"Parce que les cheveux frisés, ça ne te va pas ! Les cheveux lisses non plus d'ailleurs... En fait, ce sont les cheveux en général qui ne te vont pas." Il est des phrases qui vous marquent à jamais, surtout celles d'une mère. Depuis plus de trente ans, Élisabeth passe chaque jour assise sur un muret face à l'océan, attendant désespérément le retour de son mari disparu en mer près des côtes bretonnes. Sa fille, Simone, a quarante ans. Elle est libraire, elle est revenue vivre avec sa mère pour l'aider. Mais elle assiste impuissante à sa dégradation mentale.
D'emblée, le romancier plante le décor. Les répliques salées d'une mère grincheuse et pas aimable pour un sou vous hérissent le poil. Une mère, Élisabeth, qui fait payer à sa fille, Simone, la disparition du père, Robert Mahé, au lendemain de l'élection de François Mitterrand, le 11 mai 1981. Robert est parti, les recherches n'ont pas abouti. Telle est l'histoire sur laquelle Simone s'est construite. La mère a imposé le silence, la fille s'est exécutée. Mais est-ce la vraie histoire ?
Jérôme de Verdière joue avec les mots "mer" et "mère" et l'on se demande laquelle était la plus mauvaise.
"L'envie de l'étrangler. Mais on n'étrangle pas sa mère. Ça ne se fait pas."
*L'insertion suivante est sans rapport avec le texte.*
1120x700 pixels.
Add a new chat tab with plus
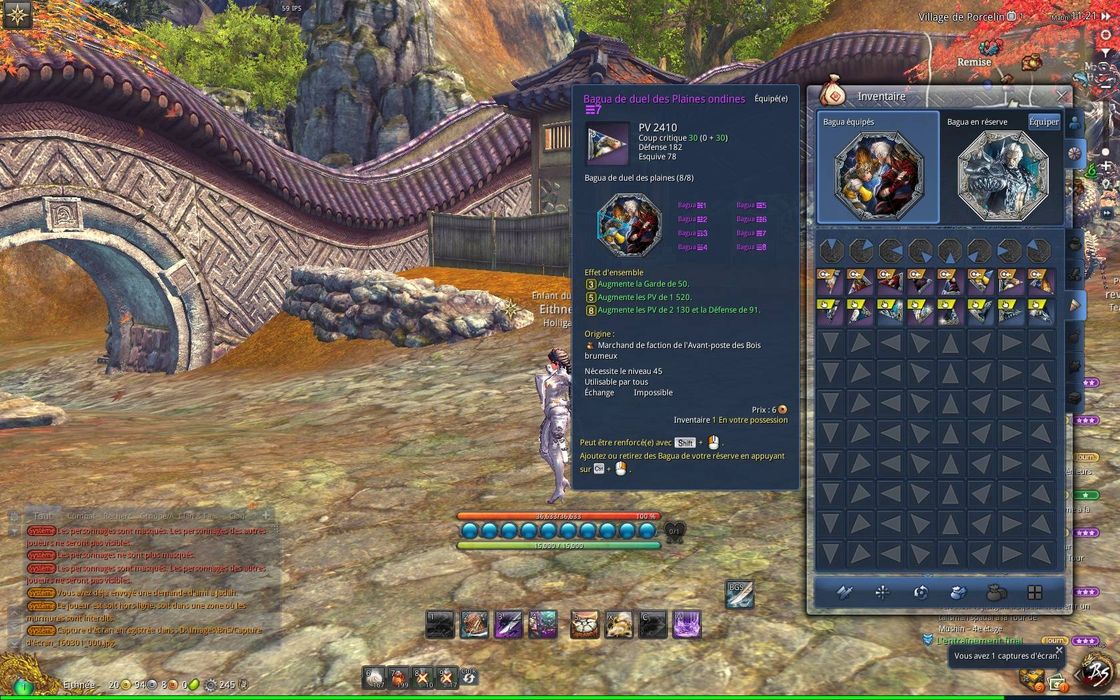(x=266, y=515)
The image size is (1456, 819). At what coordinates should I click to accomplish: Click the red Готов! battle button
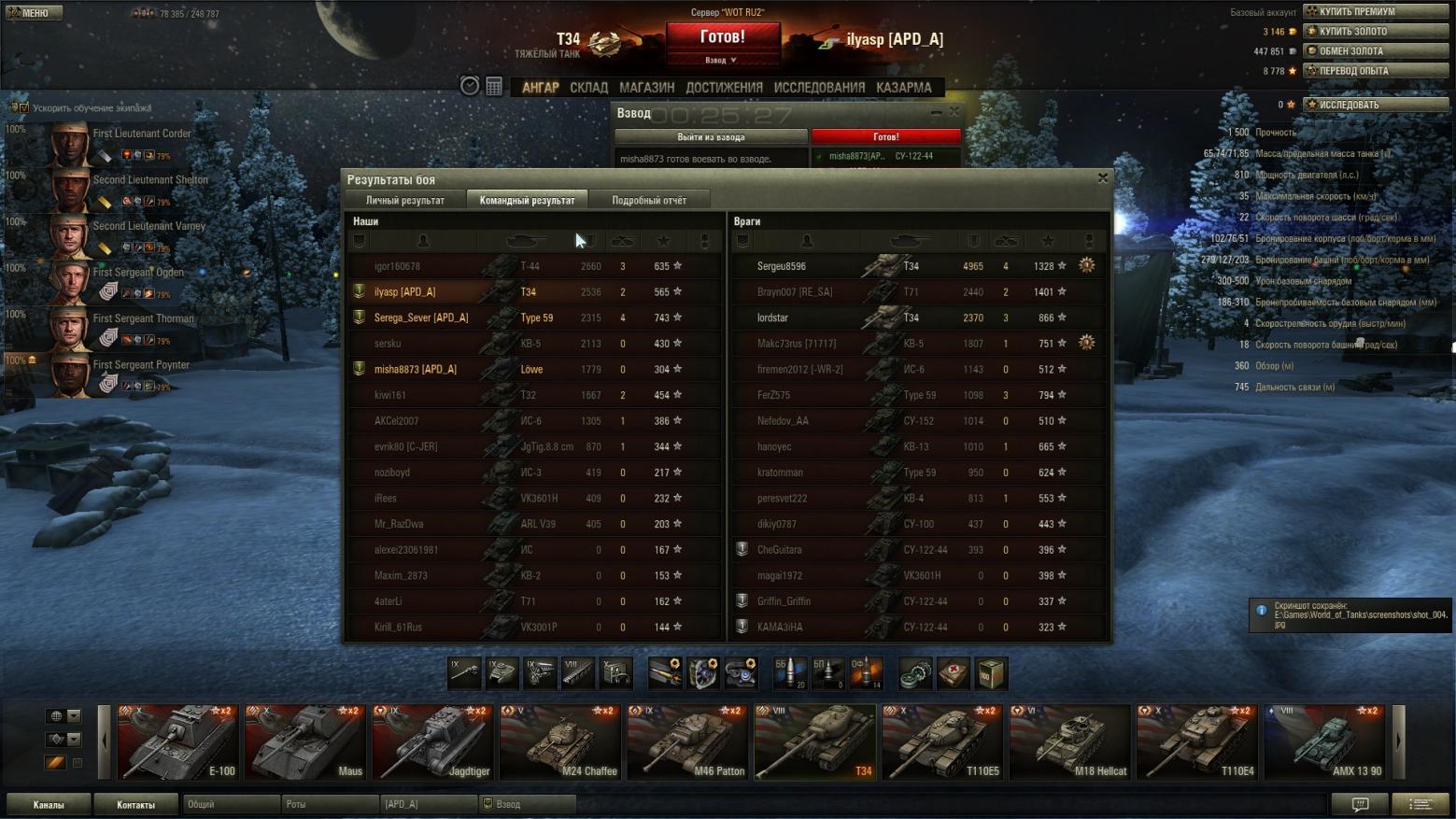click(x=722, y=37)
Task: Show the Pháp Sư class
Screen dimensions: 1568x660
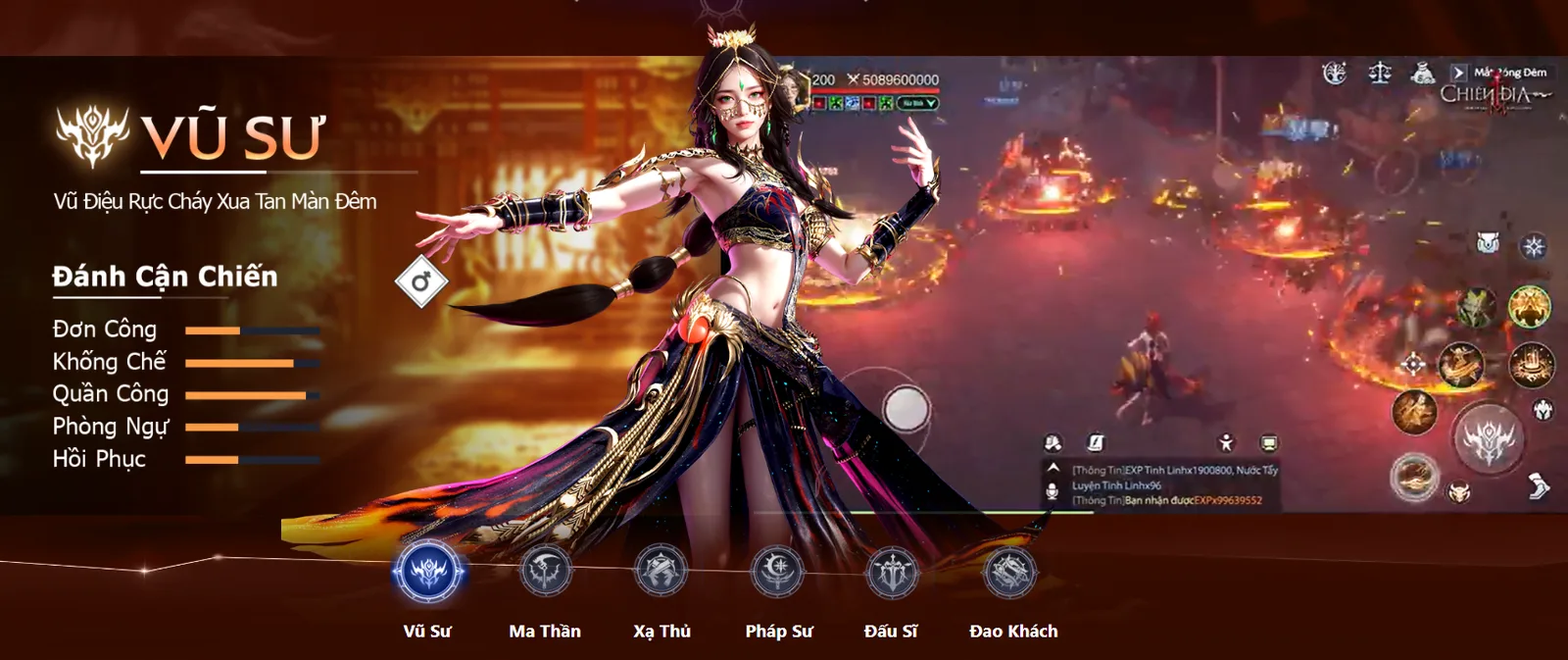Action: point(778,572)
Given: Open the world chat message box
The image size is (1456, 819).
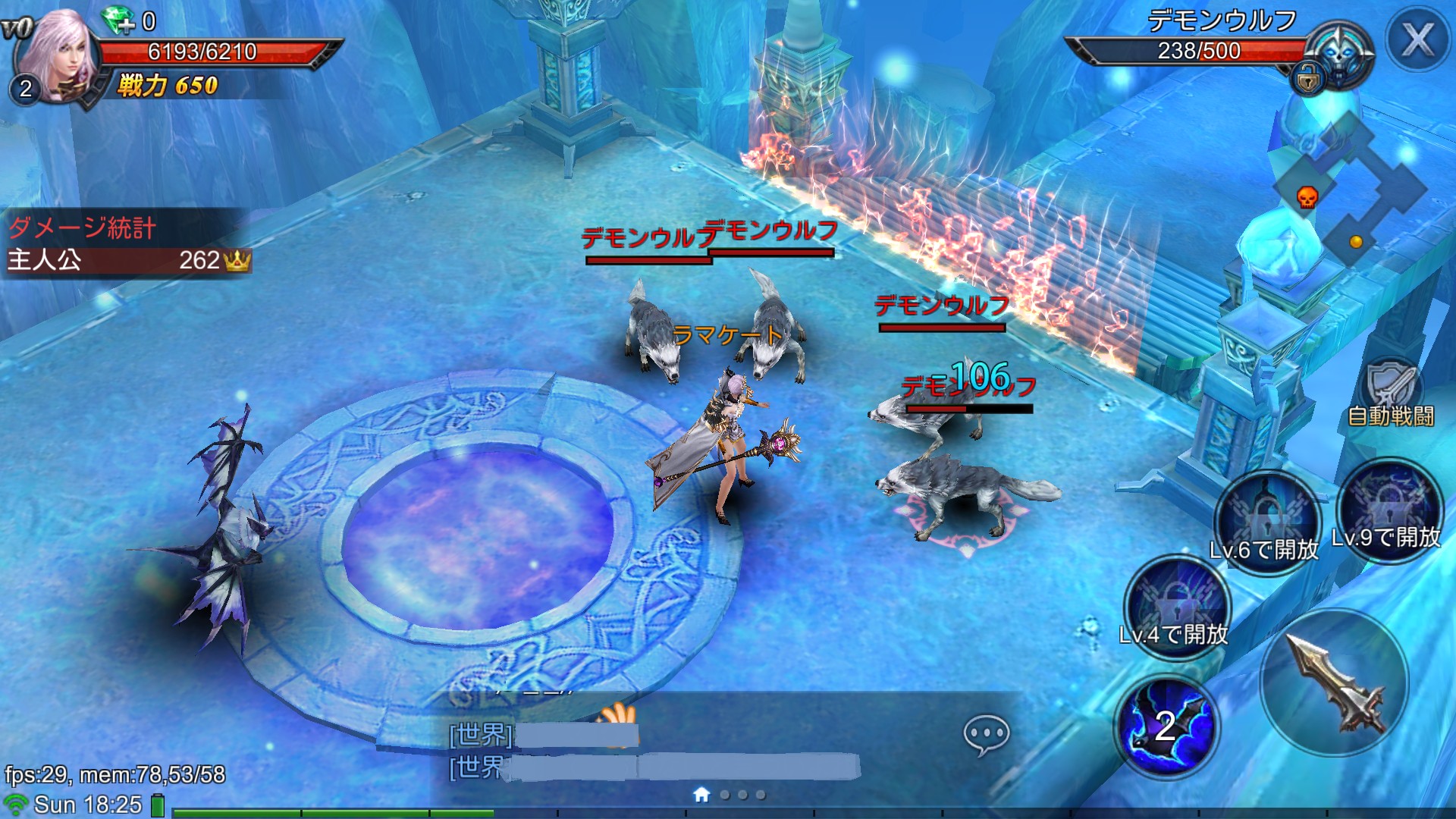Looking at the screenshot, I should click(x=652, y=751).
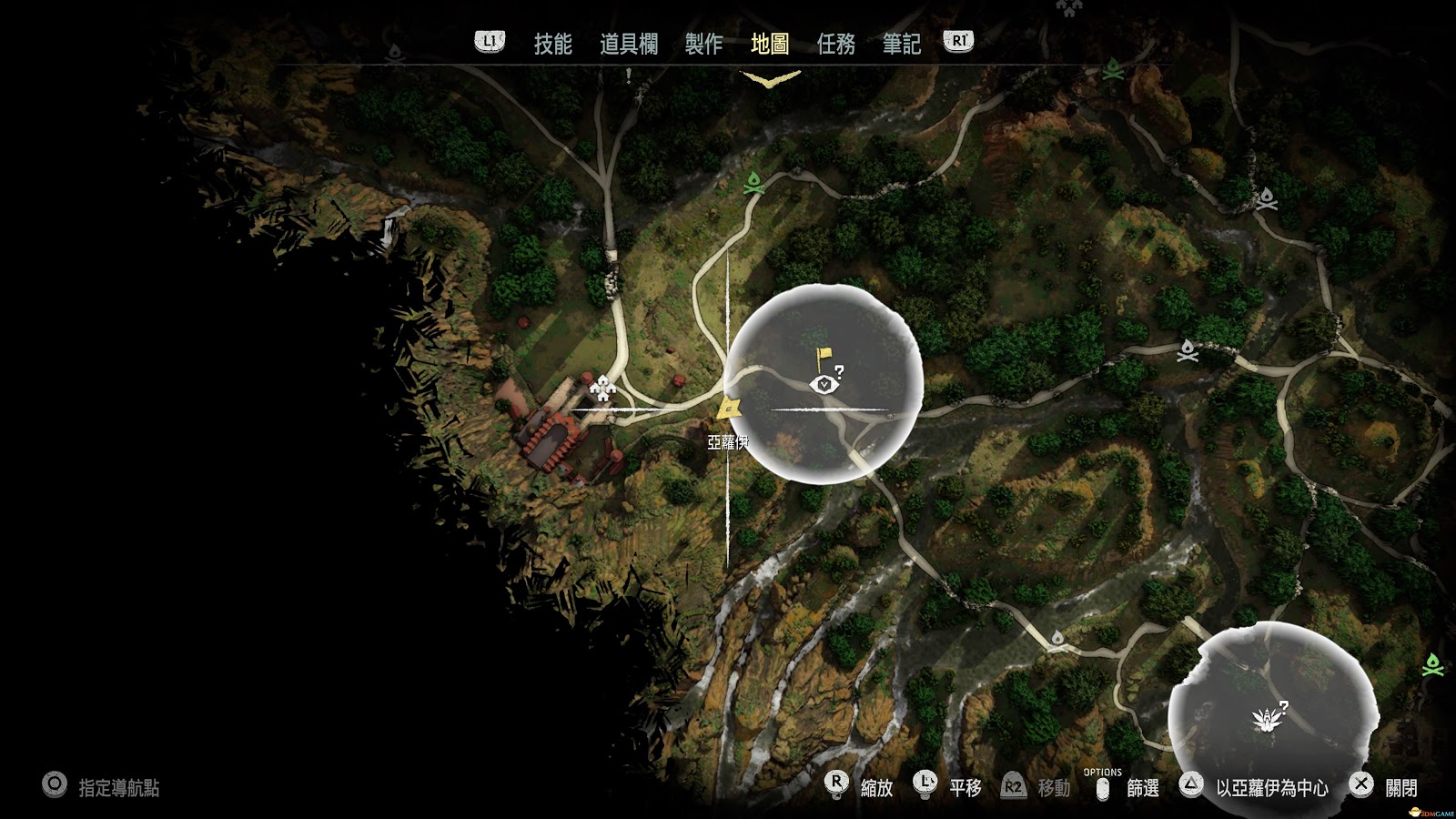Screen dimensions: 1456x819
Task: Select the yellow quest flag marker
Action: (823, 358)
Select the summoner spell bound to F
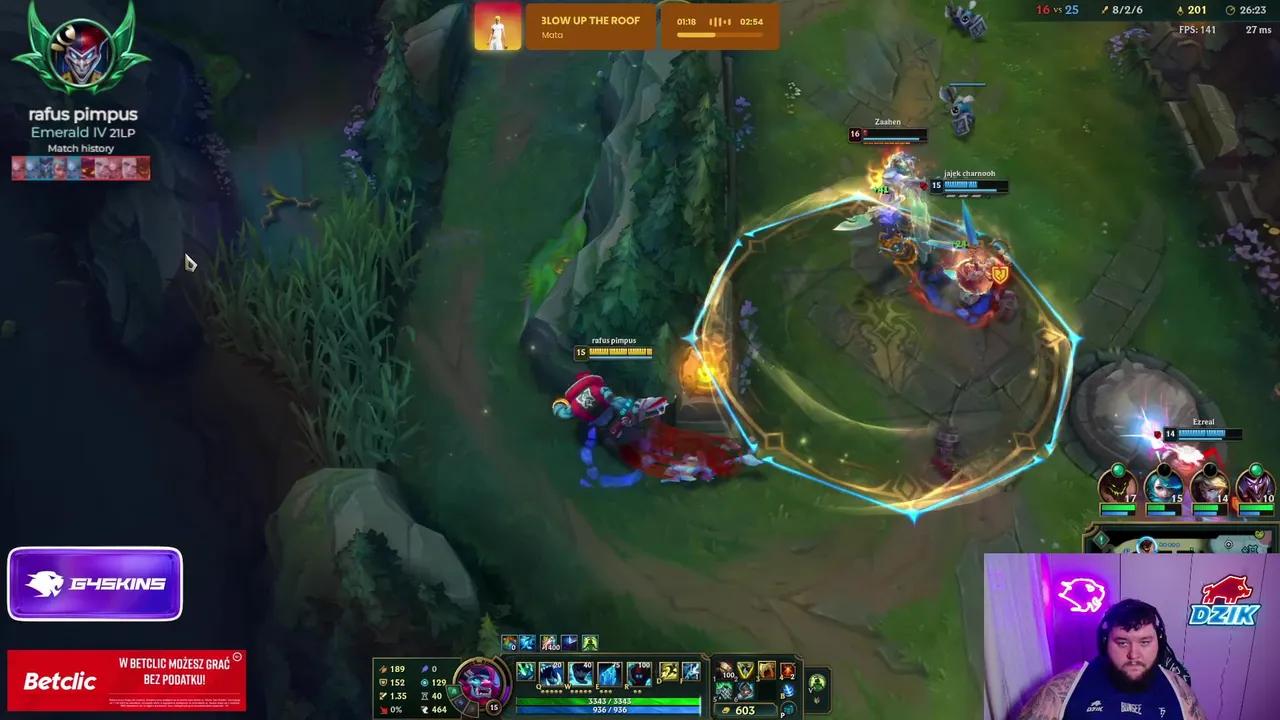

Anatomie d'une relation toxique
Le roman porte une réflexion sur la relation mère fille en particulier et le mal-être silencieux qui peut ronger un être durant des années. Il nous tend le miroir où reconnaître ces bouts de mémoires et histoires qui nous définissent sans que l'on s'en doute. Du haut de ses quarante ans, Simone marche sur la pointe des pieds dans une existence qui peine à démarrer. Dès ses cinq ans, le père a quitté le navire familial. Le bonheur aussi. Le personnage du père, l'absent, dont on ne parle pas et qui pourtant semble obséder mère et fille. Un récit émouvant où les échanges entre les deux femmes sont insoutenables mais le souffle et l'humour caustique de Jérôme de Verdière vous décrochent des sourires.
Perçue par les voisins comme une vieille revêche, Élisabeth vit dans un état de ressentiment absolu avec tout ce qui l'entoure. La haine qu'elle porte en elle semble intacte et résiste aux temps. Jérôme de Verdière pousse le cynisme, l'aigreur de cette femme jusqu'au bout. Au point où elle devient parfois attendrissante. Sa fille, Simone, son souffre-douleur encaisse les phrases assassines mais ses nerfs deviennent fragiles. Parfois, elle lui vient "L'envie de l'étrangler. Mais on n'étrangle pas sa mère. Ça ne se fait pas." Petit à petit, on s'immisce dans l'intimité de ces deux femmes et dans leurs guerres silencieuses. Mais, à la fin, que reste-t-il des non-dits et des secrets de famille et jusqu'où peut-on taire une vérité ? Jérôme de Verdière est journaliste, animateur de la revue de presse sur Paris Première, il est également auteur de La Robe et de plusieurs pièces de théâtre aux éditions du Cherche Midi. Mauvaise mer est son deuxième roman. 192 pages.